Платон Войскобойников тоже пребывал в недоумении — три драгунских роты, вчера вечером пришедшие из Петербурга, никак себя не проявляли и, подойдя к Гатчине, штурмовать ее не спешили.
Хотя гарнизон был никакой — неполная сотня ланд-милиции и инвалидов с пожилым прапорщиком Трушиным во главе, что службу еще во времена курляндского временщика Бирона начинал, да их неполная казачья полусотня, оставленная войсковым старшиной Измайловым в этом небольшом петербургском пригороде.

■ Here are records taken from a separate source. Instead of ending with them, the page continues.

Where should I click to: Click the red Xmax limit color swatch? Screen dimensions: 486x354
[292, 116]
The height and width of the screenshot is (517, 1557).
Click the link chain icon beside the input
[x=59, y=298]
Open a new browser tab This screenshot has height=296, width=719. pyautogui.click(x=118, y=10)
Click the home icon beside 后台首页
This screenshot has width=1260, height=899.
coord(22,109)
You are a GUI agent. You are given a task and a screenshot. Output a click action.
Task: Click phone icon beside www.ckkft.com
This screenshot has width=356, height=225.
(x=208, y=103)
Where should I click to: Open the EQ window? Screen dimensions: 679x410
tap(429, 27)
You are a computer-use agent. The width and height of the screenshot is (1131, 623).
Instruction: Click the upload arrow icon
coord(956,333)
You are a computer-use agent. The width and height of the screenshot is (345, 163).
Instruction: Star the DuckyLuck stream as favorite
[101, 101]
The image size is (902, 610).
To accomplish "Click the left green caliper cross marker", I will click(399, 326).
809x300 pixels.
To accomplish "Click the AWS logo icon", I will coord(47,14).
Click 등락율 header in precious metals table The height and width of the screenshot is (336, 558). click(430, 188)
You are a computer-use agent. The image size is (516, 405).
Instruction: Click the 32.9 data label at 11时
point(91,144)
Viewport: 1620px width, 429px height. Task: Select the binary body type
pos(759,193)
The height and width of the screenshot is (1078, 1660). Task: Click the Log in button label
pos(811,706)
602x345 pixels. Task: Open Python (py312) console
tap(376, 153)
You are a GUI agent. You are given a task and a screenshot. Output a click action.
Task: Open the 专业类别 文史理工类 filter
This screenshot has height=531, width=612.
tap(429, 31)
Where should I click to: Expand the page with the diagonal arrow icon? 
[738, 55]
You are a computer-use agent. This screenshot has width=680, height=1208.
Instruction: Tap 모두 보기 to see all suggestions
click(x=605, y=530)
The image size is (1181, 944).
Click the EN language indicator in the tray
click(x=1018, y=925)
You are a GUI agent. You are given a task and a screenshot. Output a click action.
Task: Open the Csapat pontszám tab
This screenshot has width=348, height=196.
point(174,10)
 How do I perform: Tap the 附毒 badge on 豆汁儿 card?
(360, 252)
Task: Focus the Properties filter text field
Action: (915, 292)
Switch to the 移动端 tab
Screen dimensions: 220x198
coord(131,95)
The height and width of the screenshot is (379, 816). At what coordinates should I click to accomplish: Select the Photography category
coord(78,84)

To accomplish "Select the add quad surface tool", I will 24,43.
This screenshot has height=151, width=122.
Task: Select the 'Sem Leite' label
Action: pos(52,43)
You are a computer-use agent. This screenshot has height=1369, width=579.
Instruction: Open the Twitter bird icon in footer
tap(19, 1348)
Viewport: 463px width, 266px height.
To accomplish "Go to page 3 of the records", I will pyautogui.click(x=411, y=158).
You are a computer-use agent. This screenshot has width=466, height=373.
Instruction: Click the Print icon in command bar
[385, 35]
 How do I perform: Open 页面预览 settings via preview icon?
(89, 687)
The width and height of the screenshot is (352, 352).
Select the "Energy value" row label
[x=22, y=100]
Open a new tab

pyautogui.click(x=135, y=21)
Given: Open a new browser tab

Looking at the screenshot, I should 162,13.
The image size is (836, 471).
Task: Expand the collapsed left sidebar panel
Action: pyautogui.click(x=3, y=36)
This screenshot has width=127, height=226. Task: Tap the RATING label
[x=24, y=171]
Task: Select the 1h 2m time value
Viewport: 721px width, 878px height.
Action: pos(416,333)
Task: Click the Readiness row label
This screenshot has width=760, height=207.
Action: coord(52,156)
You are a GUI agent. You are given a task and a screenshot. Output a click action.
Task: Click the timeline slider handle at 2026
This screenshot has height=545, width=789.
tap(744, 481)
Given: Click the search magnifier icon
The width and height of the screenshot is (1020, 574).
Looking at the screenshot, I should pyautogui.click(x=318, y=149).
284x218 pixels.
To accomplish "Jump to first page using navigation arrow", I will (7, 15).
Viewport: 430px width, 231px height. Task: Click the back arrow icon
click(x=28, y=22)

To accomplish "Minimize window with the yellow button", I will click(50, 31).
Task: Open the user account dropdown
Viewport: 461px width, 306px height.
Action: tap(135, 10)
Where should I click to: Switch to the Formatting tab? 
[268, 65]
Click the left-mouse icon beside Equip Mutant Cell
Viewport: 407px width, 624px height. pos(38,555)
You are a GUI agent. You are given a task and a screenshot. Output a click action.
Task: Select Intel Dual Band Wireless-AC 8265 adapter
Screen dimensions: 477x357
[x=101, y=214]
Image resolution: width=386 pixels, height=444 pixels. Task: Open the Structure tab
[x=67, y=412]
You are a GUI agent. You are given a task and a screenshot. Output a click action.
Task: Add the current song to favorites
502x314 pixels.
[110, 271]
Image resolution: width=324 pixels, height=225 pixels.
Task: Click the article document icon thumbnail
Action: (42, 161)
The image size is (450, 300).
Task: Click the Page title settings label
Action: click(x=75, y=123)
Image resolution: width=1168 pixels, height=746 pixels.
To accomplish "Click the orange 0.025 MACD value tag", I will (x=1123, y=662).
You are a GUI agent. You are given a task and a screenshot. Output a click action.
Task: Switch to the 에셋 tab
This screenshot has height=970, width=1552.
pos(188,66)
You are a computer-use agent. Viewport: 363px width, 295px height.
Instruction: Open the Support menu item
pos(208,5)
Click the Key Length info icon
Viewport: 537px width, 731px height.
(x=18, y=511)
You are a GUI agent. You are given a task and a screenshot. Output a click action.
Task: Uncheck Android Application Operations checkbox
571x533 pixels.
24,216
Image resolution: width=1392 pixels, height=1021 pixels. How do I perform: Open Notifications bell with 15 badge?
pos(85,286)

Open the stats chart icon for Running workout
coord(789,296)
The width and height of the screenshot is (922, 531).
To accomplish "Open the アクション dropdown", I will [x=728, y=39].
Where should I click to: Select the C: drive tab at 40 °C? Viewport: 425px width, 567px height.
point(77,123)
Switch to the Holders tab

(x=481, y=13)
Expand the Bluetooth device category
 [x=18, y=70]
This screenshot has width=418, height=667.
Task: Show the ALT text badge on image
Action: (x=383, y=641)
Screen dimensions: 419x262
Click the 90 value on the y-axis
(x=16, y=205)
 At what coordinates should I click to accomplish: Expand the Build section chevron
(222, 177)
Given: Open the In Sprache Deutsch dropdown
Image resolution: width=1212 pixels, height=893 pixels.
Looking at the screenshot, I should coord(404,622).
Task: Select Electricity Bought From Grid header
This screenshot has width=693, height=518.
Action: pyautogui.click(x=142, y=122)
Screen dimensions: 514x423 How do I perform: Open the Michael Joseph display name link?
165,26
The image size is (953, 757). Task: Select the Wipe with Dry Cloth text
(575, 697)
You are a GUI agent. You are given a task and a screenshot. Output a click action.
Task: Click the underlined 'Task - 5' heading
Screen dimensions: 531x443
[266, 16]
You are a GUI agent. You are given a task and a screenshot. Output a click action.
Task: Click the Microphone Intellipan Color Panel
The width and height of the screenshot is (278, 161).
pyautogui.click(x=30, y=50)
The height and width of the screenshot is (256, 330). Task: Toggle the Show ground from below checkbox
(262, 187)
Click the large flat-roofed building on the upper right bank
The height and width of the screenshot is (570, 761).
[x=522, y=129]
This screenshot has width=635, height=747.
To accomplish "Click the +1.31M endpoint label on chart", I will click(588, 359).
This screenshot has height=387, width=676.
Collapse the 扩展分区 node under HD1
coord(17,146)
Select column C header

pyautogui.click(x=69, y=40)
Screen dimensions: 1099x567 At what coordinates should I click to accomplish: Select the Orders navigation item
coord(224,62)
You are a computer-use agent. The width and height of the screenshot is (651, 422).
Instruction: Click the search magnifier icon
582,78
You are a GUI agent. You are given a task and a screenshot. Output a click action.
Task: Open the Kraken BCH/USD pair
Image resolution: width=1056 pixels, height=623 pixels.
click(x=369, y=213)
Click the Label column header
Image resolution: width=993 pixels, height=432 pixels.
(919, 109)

А потому хорунжий Куломин прекрасно понимал, что атакуй их сейчас драгуны, то придется бежать, бросив гарнизонных солдат и узилище с тремя десятками переветников, среди которых есть сенатор с бабой и девками и гвардейский майор, в Москву с манифестом посланные.
Единая надежда была на дюжину драгун конвоя, что сенатора сопровождали. Солдат не обижали, до пуза всех накормили, и манифест царский им прочитали, показав и подпись государя Петра Федоровича, и печать царскую, к нему приложенную.
Драгуны воодушевились, вдругорядь крест государю на верность целовали и мятежных гвардейцев за измену подлую и обман с присягой великий словами многими хулили. А утром охотниками вызвались в подошедшие к Гатчине драгунские роты ехать — и царский манифест там прилюдно прочитать, и от измены всех отвести…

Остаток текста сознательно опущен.